Abstract— Terrestrial impact structures provide field evidence for cratering processes on planetary bodies that have an atmosphere and volatiles in the target rocks. Here we discuss two examples that may yield implications for Martian craters:
1. Recent field analysis of the Ries crater has revealed the existence of subhorizontal shear planes (detachments) in the periphery of the crater beneath the ejecta blanket at 0.9–1.8 crater radii distance. Their formation and associated radial outward shearing was caused by weak spallation and subsequent dragging during deposition of the ejecta curtain. Both processes are enhanced in rheologically layered targets and in the presence of fluids. Detachment faulting may also occur in the periphery of Martian impacts and could be responsible for the formation of lobe-parallel ridges and furrows in the inner layer of double-layer and multiple-layer ejecta craters.

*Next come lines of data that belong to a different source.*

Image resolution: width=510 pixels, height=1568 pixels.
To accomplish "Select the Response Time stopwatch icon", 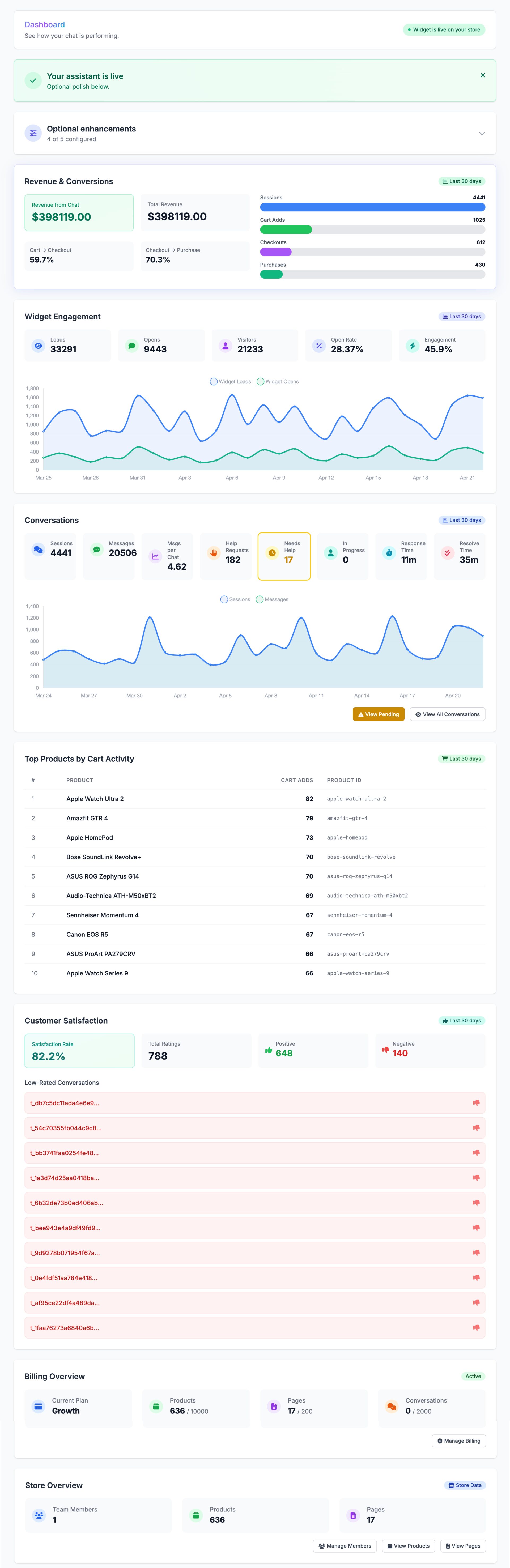I will coord(389,553).
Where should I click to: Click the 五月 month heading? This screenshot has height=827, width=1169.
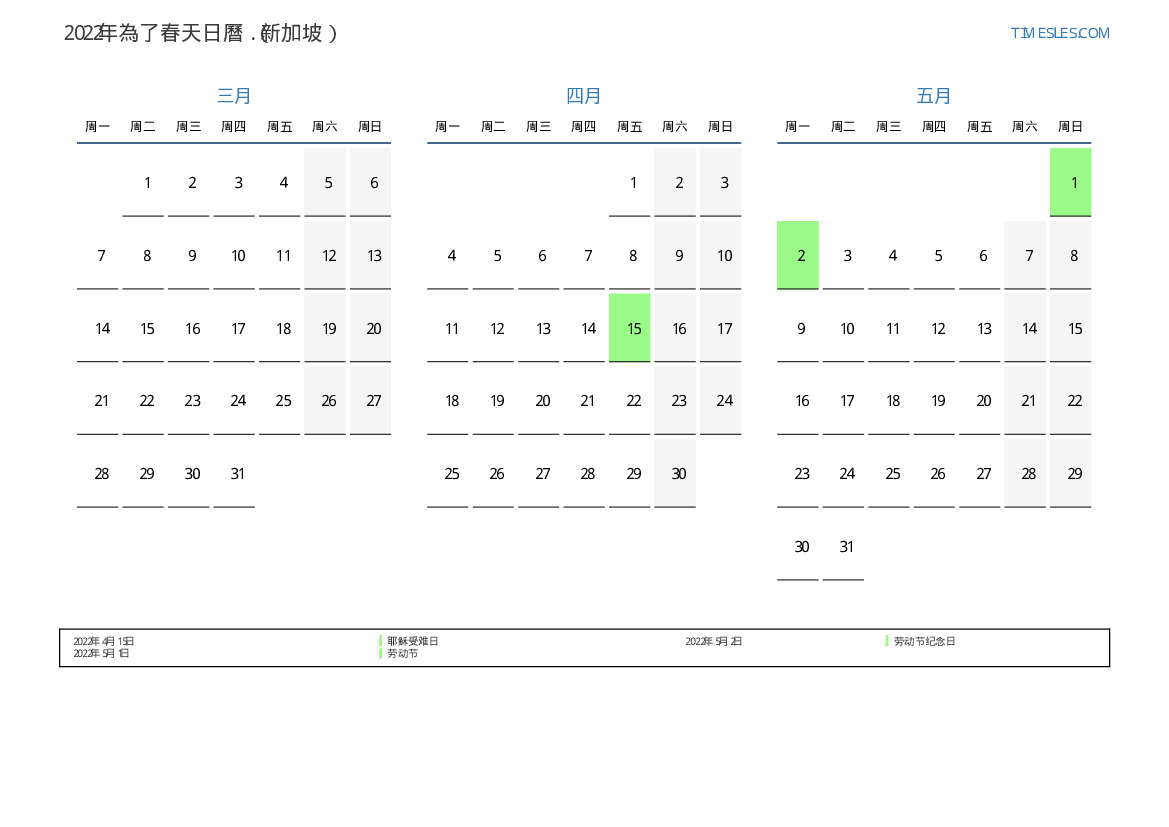(934, 96)
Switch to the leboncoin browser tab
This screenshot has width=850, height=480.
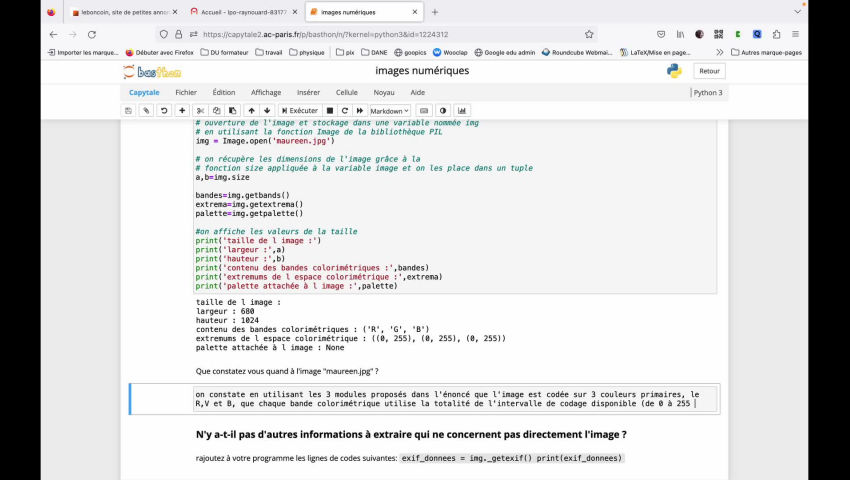click(122, 12)
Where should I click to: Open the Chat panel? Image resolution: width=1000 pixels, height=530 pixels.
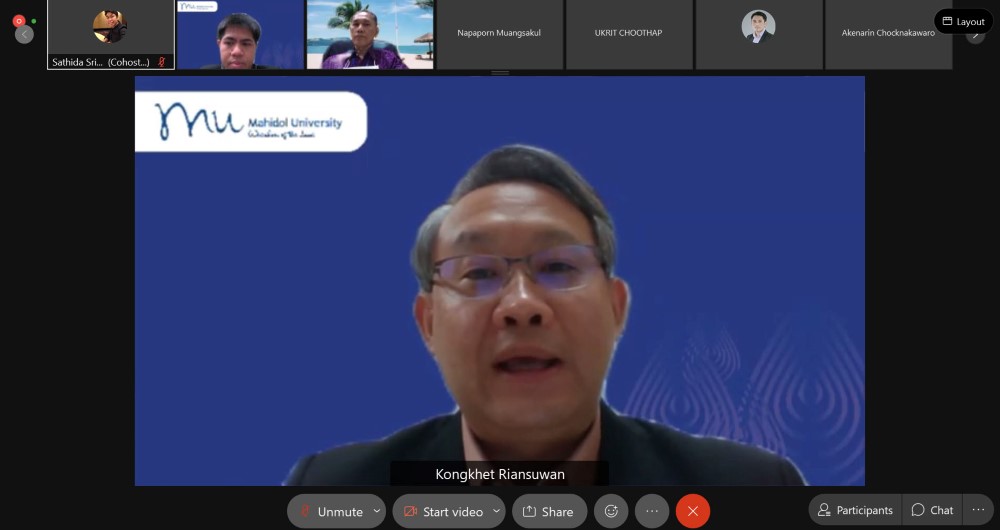coord(932,510)
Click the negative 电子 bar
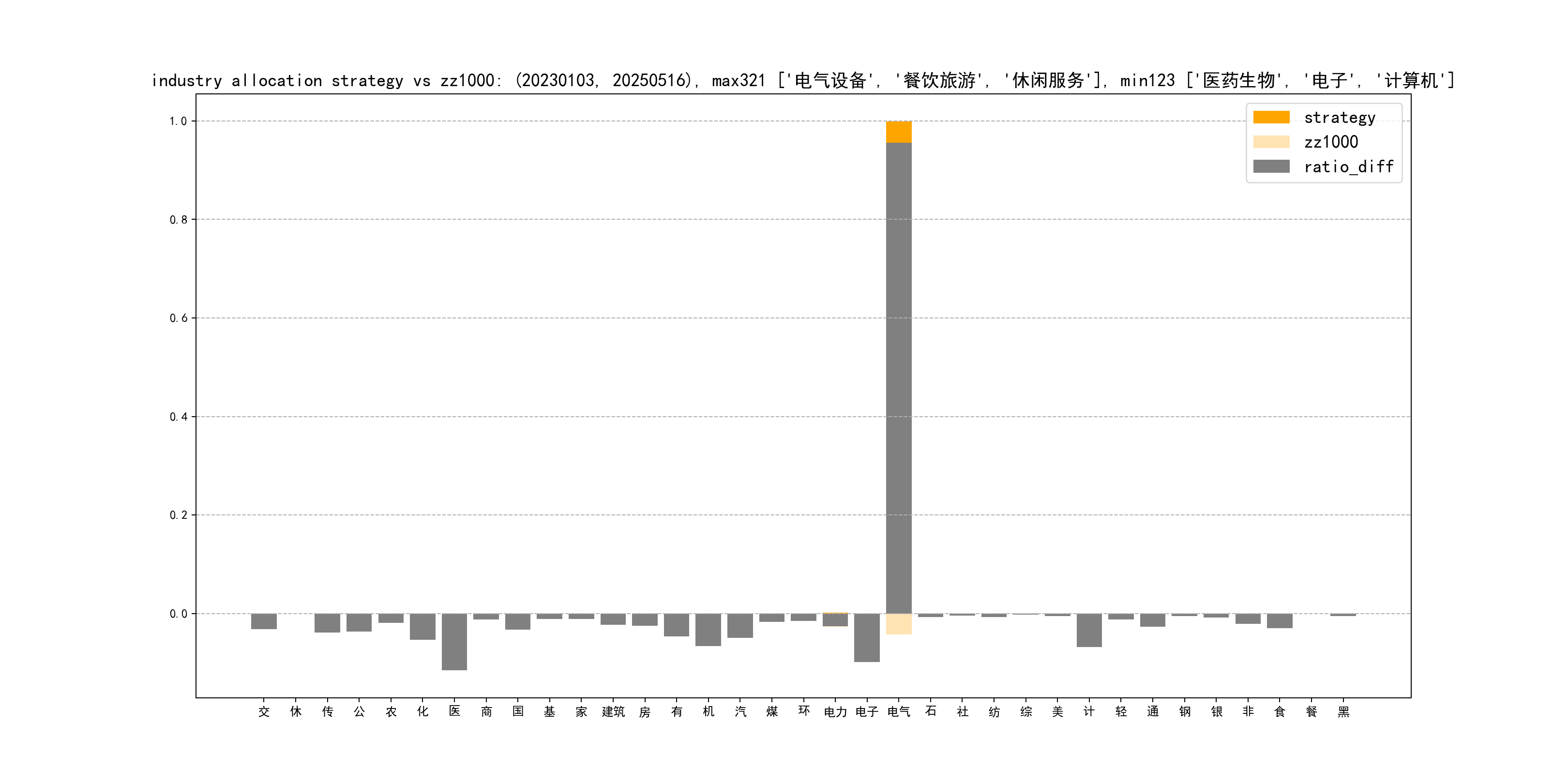Screen dimensions: 1568x784 pyautogui.click(x=867, y=637)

2. The ejecta blanket of the Chicxulub crater was identified on the southeastern Yucatán Peninsula at distances of 3.0–5.0 crater radii from the impact center. Abundance of glide planes within the ejecta and particle abrasion both rise with crater distance, which implies a ground-hugging, erosive, and cohesive secondary ejecta flow. Systematic measurement of motion indicators revealed that the flow was deviated by a preexisting karst relief. In analogy with Martian fluidized ejecta blankets, it is suggested that the large runout was related to subsurface volatiles and the presence of basal glide planes, and was influenced by eroded bedrock lithologies. It is proposed that ramparts may result from enhanced shear localization and a stacking of ejecta material along internal glide planes at decreasing flow rates when the flow begins to freeze below a certain yield stress.